- Springfield Location in the U.S. state of Arkansas
- Coordinates: 35°16′03″N 92°33′28″W﻿ / ﻿35.26750°N 92.55778°W
- Country: United States
- State: Arkansas
- County: Conway
- Founded: July 8, 1856 (170 years ago)

Area
- • Total: 1.8 sq mi (4.6 km^{2})
- Elevation: 472 ft (144 m)

Population (2020)
- • Total: 223
- Time zone: UTC-6 (Central (CST))
- • Summer (DST): UTC-5 (CDT)
- GNIS feature ID: 2805686

= Springfield, Arkansas =

Census-designated place in Arkansas, United States

Springfield is a census-designated place (CDP) in Conway County, Arkansas, United States.
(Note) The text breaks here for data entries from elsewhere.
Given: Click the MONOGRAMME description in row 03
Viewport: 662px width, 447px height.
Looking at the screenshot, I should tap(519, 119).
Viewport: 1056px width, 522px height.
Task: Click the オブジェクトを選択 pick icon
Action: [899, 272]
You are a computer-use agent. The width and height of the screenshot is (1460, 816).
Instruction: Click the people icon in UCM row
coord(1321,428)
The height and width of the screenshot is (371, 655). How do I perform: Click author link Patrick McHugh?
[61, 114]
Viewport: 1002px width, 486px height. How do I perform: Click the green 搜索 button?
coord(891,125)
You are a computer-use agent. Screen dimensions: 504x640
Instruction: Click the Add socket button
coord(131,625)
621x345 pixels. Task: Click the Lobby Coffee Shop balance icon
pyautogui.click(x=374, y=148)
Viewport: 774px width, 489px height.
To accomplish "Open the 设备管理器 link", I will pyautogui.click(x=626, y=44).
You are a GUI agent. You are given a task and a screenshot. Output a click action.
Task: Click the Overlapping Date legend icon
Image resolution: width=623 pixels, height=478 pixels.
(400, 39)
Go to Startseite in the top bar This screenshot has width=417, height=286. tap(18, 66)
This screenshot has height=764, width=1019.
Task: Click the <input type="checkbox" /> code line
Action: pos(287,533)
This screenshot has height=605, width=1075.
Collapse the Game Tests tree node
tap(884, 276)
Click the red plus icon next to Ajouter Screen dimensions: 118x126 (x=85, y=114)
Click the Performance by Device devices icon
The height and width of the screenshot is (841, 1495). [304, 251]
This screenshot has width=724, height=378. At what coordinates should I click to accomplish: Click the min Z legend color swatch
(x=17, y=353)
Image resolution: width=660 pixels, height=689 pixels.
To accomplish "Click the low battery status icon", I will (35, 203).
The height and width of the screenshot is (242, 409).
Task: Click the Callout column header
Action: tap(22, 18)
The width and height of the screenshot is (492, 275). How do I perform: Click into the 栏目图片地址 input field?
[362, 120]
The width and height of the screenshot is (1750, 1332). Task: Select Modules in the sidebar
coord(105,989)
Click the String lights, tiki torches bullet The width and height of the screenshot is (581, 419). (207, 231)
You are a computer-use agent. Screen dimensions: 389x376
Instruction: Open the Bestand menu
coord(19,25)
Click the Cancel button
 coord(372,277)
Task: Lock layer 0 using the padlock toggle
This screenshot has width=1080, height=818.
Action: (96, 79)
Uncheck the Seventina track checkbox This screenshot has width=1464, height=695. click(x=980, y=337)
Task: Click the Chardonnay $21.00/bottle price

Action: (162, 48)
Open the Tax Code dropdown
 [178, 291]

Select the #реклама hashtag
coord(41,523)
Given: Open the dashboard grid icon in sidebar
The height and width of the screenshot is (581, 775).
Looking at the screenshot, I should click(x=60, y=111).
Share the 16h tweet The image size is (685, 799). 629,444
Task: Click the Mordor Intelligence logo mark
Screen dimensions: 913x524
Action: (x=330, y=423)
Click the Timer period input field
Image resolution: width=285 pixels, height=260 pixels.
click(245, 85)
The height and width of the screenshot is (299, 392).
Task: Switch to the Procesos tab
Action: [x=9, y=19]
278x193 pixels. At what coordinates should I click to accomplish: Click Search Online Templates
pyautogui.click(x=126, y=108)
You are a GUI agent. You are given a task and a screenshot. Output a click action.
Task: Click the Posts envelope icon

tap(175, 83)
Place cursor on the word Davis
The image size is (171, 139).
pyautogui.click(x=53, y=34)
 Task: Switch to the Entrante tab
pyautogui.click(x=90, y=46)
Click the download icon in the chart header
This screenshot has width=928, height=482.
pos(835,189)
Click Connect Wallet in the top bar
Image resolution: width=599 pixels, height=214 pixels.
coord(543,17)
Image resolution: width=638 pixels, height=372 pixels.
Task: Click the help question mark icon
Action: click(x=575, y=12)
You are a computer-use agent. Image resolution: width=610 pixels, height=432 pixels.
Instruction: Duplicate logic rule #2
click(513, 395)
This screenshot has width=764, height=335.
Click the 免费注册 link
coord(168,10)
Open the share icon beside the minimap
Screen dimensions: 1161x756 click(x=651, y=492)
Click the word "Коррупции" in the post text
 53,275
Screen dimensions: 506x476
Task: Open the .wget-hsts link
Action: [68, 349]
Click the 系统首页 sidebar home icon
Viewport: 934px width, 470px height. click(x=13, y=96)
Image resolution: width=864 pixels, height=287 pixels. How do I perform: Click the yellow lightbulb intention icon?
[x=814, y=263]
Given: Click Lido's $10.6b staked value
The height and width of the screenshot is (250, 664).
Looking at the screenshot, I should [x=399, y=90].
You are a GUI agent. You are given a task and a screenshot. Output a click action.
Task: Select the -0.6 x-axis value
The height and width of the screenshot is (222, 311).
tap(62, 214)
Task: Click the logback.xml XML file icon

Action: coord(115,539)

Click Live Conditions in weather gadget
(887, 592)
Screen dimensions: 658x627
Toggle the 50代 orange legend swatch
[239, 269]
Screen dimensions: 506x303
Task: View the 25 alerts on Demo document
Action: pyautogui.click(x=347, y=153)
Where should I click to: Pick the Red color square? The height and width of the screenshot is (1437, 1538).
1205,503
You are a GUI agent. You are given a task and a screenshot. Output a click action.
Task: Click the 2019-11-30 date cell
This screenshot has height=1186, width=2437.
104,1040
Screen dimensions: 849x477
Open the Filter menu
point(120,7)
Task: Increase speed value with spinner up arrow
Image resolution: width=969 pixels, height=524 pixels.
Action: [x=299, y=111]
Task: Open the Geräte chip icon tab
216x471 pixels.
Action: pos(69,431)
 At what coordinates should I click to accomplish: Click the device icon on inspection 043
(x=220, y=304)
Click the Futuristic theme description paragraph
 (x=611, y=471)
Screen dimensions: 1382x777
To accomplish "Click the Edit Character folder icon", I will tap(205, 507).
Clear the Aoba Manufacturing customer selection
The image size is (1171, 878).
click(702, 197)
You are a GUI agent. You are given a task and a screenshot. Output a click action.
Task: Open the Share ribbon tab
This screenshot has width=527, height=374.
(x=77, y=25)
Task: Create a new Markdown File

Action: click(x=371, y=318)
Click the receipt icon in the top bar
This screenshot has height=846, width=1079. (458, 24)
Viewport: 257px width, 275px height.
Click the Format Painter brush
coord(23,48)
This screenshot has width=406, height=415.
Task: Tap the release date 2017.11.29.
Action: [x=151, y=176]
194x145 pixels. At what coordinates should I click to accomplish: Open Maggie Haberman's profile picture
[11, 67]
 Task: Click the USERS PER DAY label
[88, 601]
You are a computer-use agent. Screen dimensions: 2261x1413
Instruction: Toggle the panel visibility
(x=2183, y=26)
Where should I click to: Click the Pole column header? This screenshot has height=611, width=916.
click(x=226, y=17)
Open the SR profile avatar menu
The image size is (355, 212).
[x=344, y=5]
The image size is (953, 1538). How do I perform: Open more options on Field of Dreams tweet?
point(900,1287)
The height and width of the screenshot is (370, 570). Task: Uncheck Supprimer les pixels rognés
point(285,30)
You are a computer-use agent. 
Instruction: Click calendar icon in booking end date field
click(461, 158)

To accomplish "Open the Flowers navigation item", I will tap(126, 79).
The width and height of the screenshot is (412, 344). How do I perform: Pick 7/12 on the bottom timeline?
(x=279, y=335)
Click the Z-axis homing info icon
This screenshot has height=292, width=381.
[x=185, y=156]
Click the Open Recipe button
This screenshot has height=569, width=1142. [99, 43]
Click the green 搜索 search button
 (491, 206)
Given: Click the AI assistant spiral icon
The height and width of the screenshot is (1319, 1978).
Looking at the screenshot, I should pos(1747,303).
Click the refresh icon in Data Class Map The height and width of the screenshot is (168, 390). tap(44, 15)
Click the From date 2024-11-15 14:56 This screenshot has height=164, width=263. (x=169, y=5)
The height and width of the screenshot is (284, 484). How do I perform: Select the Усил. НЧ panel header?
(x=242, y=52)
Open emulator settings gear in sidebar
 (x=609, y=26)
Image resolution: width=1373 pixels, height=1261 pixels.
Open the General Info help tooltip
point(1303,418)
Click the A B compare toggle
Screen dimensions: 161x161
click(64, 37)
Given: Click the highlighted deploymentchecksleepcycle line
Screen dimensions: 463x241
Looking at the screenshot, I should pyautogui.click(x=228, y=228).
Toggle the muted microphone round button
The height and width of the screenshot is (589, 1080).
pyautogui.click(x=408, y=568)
It was first listed as a CDP in the 2020 census with a population of 223.

==Demographics==

Historical population
| Census | Pop. | Note | %± |
| 2020 | 223 |  | — |
U.S. Decennial Census 2020

===2020 census===

Springfield CDP, Arkansas – Demographic Profile (NH = Non-Hispanic) Note: the US Census treats Hispanic/Latino as an ethnic category. This table excludes Latinos from the racial categories and assigns them to a separate category. Hispanics/Latinos may be of any race.
| Race / Ethnicity | Pop 2020 | % 2020 |
|---|---|---|
| White alone (NH) | 195 | 87.44% |
| Black or African American alone (NH) | 3 | 1.35% |
| Native American or Alaska Native alone (NH) | 0 | 0.00% |
| Asian alone (NH) | 0 | 0.00% |
| Pacific Islander alone (NH) | 0 | 0.00% |
| Some Other Race alone (NH) | 0 | 0.00% |
| Mixed Race/Multi-Racial (NH) | 19 | 8.52% |
| Hispanic or Latino (any race) | 6 | 2.69% |
| Total | 223 | 100.00% |

==Education==
Springfield is in the South Conway County School District. The district operates Morrilton High School.